» ページ本文:
▬▬▬▬▬▬

学習障害
2008年11月12日
<自腹:図書カード>発達障害の子どもたち
珍しく自腹(と言っても溜め込んだ図書カードで、ですが)で求めました。
教育現場で増えているといわれる発達障がい。悩める親御さんも大勢いらして、巻末の方で明らかになりますが、著者の勤務先である公立医療施設では、な、なんと初診まで3年待ちです。このほかにも保険診療が効かず、高額な費用が掛かるのにも拘わらず初診待ちが1年以上という医療施設の話も聞いたことがあります。
臨床の現場に長い著者の、ご本人と親御さんに許可を得て述べている(勿論、詳細は変えてあるようですが)事例の中には、当時としてはベストを尽くしたつもりでも、結果として力及ばずで本人に二次障害が出てしまって、あいすまなかったという事例もありますし、思いの他、順応が出来た事例もあります。
要は本人のためを思うこと。これについては、今までの(今でも、ですが)教育界が障害児教育をおざなりにして来たことによる保護者の不信感も大きいようですが、色々な誤解があり、本人に負担が掛かってしまったり、逆に、本人裁量に任せるという美名の下の放任など、発達障がいの育ちに良くない影響を与えることが幅をきかせたり、一方で、これをやれば治る!という怪しげな療法があったり・・・
投薬についても著者は丁寧な匙加減で多くの事例で改善が見られるので、薬依存、または薬嫌いにならず、医師の指示に従って欲しい旨を書いておられます。
ただし・・・教育現場のみならず、医療現場に於いても現状のお粗末さが随所で併記されていて、(アタリハズレがあると言うことになります^^;)ハズレの事例も多く耳にしているだけに、保護者が自己流や、ドクターショッピングに走るのも無理からぬ事と思います。
発達障がい=不治=不幸ではなくて、持って行きようで、治るというか、適応が良くなるという事を多くの事例と共に紹介しているので、読んでいて希望を持てる本ですが、同時に児童虐待がもたらす発達障がいという新たな項目があり、育て方次第で子どもの発達の偏りが大きくなる、また発達障がいのもっていきようで非行に走る傾向が大になる(決して、いわゆる定型発達の人と比べて犯罪発生率が高いという訳ではないので、そこは誤解しないで欲しいものの)という部分には、育ての難しさを感じました。
結論として、発達障がいにかかわる人たちが、場合によっては本人自身も含め、真剣であれば救いのある本ですが、全く意欲や情報が欠乏している場合(当然、この本は手に取らないでしょうしね)に色々な意味でのリスクがあると述べてもいる訳で、より多くの人にこういう本を読んで欲しいものです。

▬▬▬▬▬▬

» 利用可能データ:
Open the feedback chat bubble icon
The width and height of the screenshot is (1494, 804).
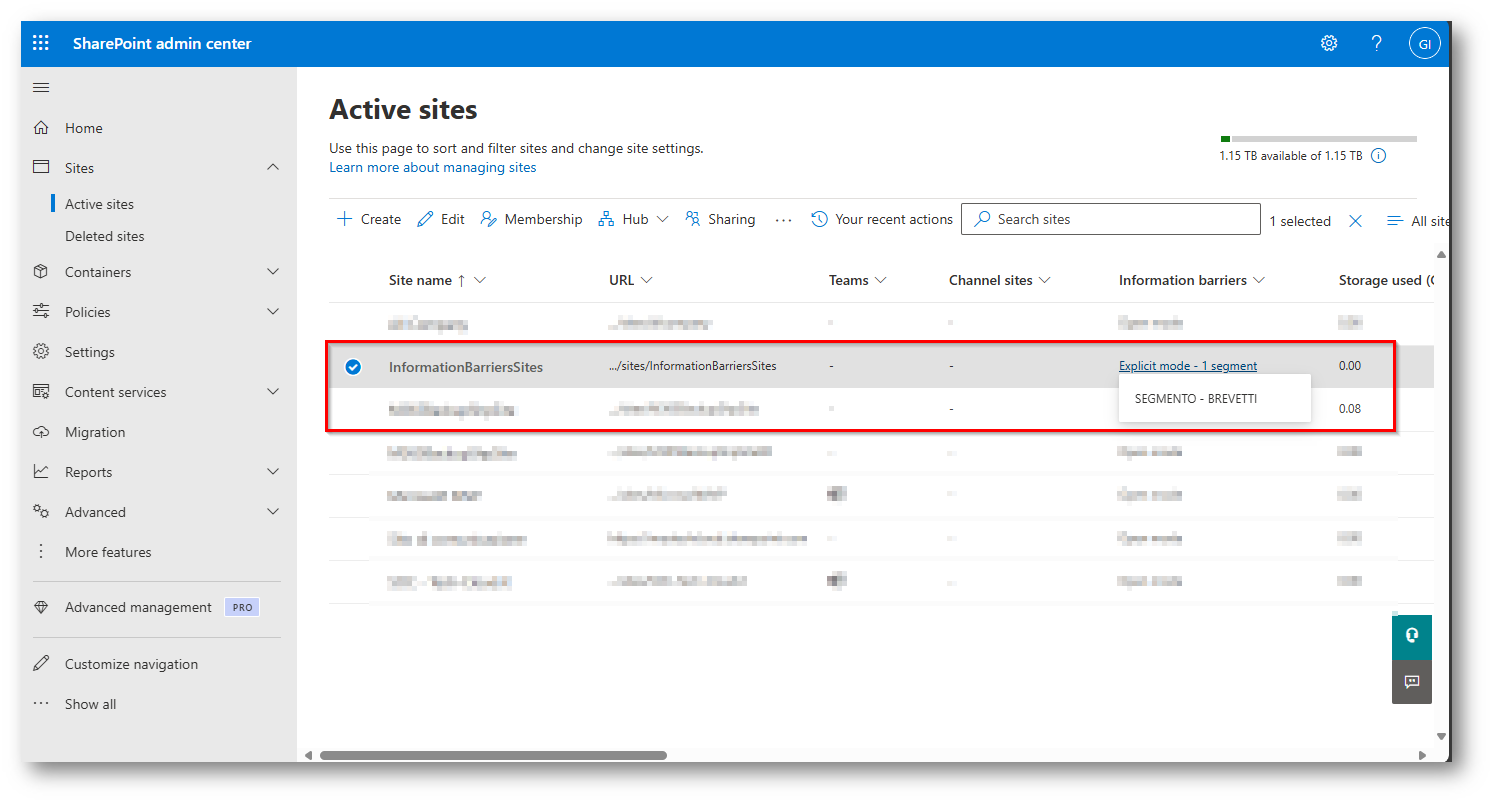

▬▬▬▬▬▬

» 課題の目的: 発達障害の本を紹介した本文から、「発達障がい=不治=不幸ではな」から「いう部分には、育ての難しさを感じました。」までの部分を一字も変えずに抜き出して返してください。

» 解答例:
発達障がい=不治=不幸ではなくて、持って行きようで、治るというか、適応が良くなるという事を多くの事例と共に紹介しているので、読んでいて希望を持てる本ですが、同時に児童虐待がもたらす発達障がいという新たな項目があり、育て方次第で子どもの発達の偏りが大きくなる、また発達障がいのもっていきようで非行に走る傾向が大になる(決して、いわゆる定型発達の人と比べて犯罪発生率が高いという訳ではないので、そこは誤解しないで欲しいものの)という部分には、育ての難しさを感じました。